Esto es inaceptable. Esos muchachitos y muchachitas de ahora se pasaron. No me voy a quedar callado. Es cierto que cada nueva generación critica a sus antecesores, pero tampoco vengan a inventarse el agua tibia. En serio. Ahora vienen disque a enseñarme (¡A mí!) algo en lo que soy el mejor. Ningún sicólogo me tuvo que analizar. Ningún consultor empresarial tuvo que evaluar mi entorno. Ningún experto en algo de nombre raro tuvo que hacer una proyección social, laboral y mental. Cuando ni siquiera tenía ese nombre rebuscado, yo la tenía clara: Dejar para mañana lo que puedas hacer hoy. Ustedes no me van a enseñar a procrastinar.

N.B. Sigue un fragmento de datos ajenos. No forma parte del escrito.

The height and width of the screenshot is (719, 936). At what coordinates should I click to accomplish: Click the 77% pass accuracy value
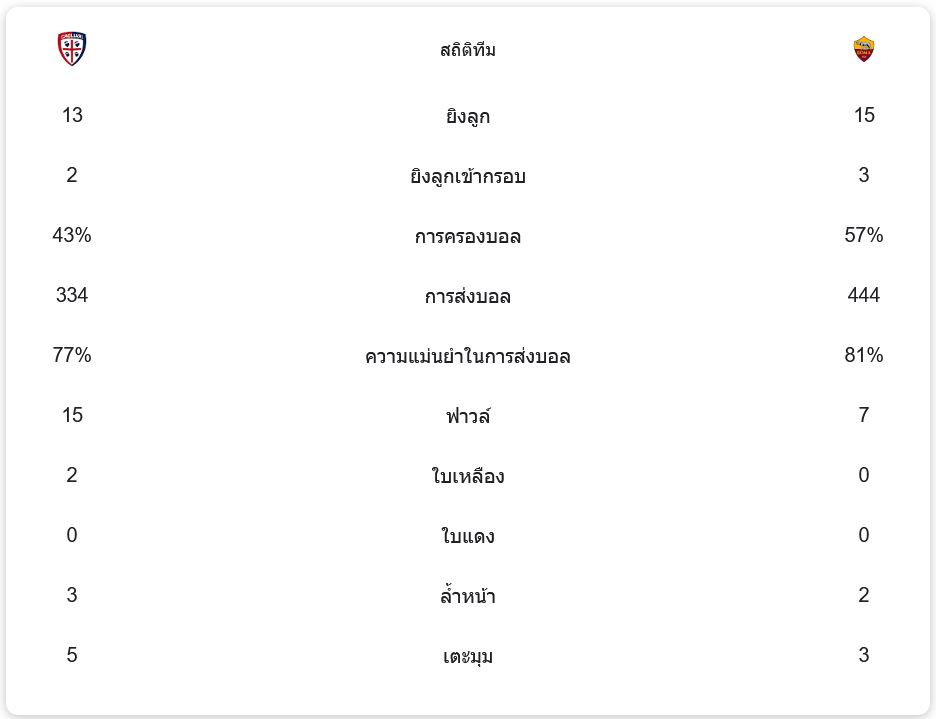[72, 356]
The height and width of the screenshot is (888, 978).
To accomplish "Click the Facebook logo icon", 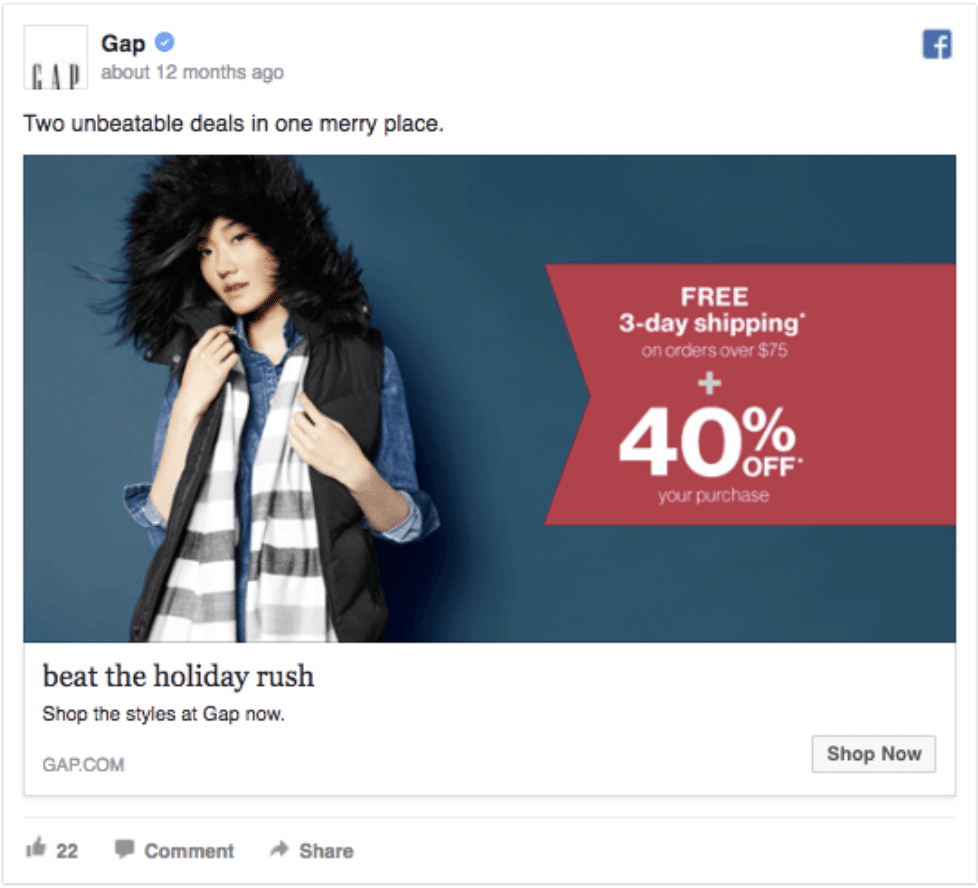I will point(937,44).

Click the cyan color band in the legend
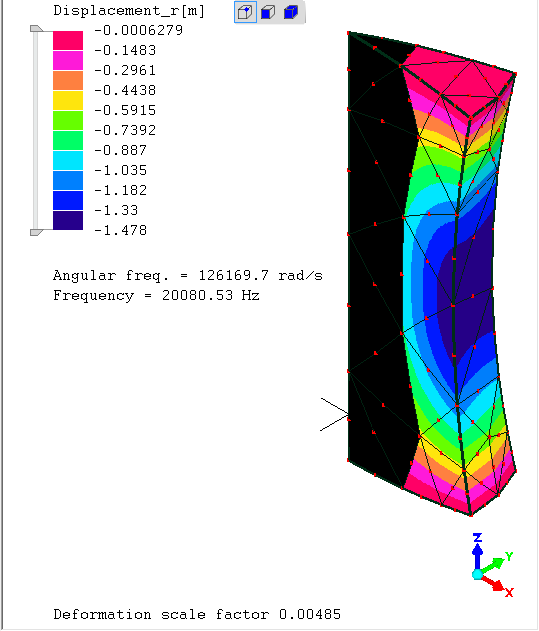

Antes de que los “expertos” de hoy nacieran yo ya estaba en el nivel superior. Y sin ninguno de los recursos que actualmente la hacen ridículamente fácil. Sin teléfonos inteligentes. Sin aplicaciones. Sin redes sociales. Sin internet. Sin plataformas. Sin streaming. Sin videos disponibles en el bolsillo 24/7 (24 horas, 7 días a la semana). Eso jamás fue problema. Yo aplazaba, postergaba, posponía, difería y demoraba. En todos los ámbitos. En todas las actividades.
Empecé en el colegio. Los profesores optimistas dejaban trabajos para las vacaciones de medio año. O para el fin de semana. Y cada día libre yo pensaba, hoy sí. Pero no. Salía a la calle a jugar con mis amigos o a conversar por horas y horas de cualquier cosa. Releía interminablemente mi colección de historietas (ahora les dicen comics). Si llovía el juego era bajo techo, grupal, desde monopolio hasta lotería; o individual (guerra de tapas viejas para definir el dominio de la sala). Y si la autoridad (léase padres) intervenía, yo sacaba libros y cuadernos, me sentaba en la zona de estudio y desarrollaba actividades productivas como cazar pispirispis o pensar —también durante horas— la solución a la primera pregunta. Hasta que llegaba la noche anterior al reinicio de las actividades académicas.
Semejante preparación durante toda la primaria, el bachillerato y la formación con miras al mercado laboral tenía que dar frutos. Y los dio. El jefe de turno ponía la tarea y daba la fecha de entrega. Yo escuchaba las instrucciones, organizaba lo que tenía que organizar antes de empezar... organizaba lo que tenía que organizar antes de empezar... organizaba lo que tenía que organizar antes de empezar...
No, no hay problema con el texto. Esa es la primera estrategia para no empezar. Prepararse y prepararse y prepararse. Luego venían los descubrimientos. Que desde la ventana de la oficina había un paisaje al que valía la pena dedicarle segundos, minutos y hasta horas. Que un café previo a la acción podría convertirse en conversación inaplazable, y lo más extensa posible, con el colega desprogramado. Que era importante llamar a la casa y cuadrar esa actividad familiar pendiente. Que mi silla estaba desajustada y eso afectaba la ergonomía, la concentración y el posible resultado final. Que tengo otro pendiente de trascendencia cero pero mejor despacho ese primero. Que ya es hora de salir y más bien mañana madrugo.
Adelantar algo en la casa era una opción. Hasta llevaba los materiales. Regresarían en la más absoluta virginidad, porque ni siquiera se tocaban. En la casa había muchas cosas por hacer. No hacíamos ninguna, pero estuvimos mucho tiempo pensando con cuál comenzar. Y vimos la poca televisión disponible en esos lejanos tiempos. Y fuimos a hacer compras inaplazables que teníamos aplazadas desde hace varias semanas. Y de repente estábamos de nuevo en el lugar de trabajo, a pocas horas de la entrega. Hora de correr.
Así que no me vengan con cuentos. Ningún doctorado en administración va a venir a darme lecciones sobre cómo perder el tiempo y dejar todo para última hora. Se pueden ir al lugar adecuado quienes vienen con propuestas para modificar ese comportamiento de forma abrupta, escalonada, sistemática, corporativa u organizacional. Ni siquiera con la disculpa de que no necesariamente es algo malo, sino que puede ser signo de mentalidad creativa.
Cuando quiera, desafío al que sea a que hagamos un concurso sobre quien procrastina mejor.
Aunque mejor lo dejamos para otro día.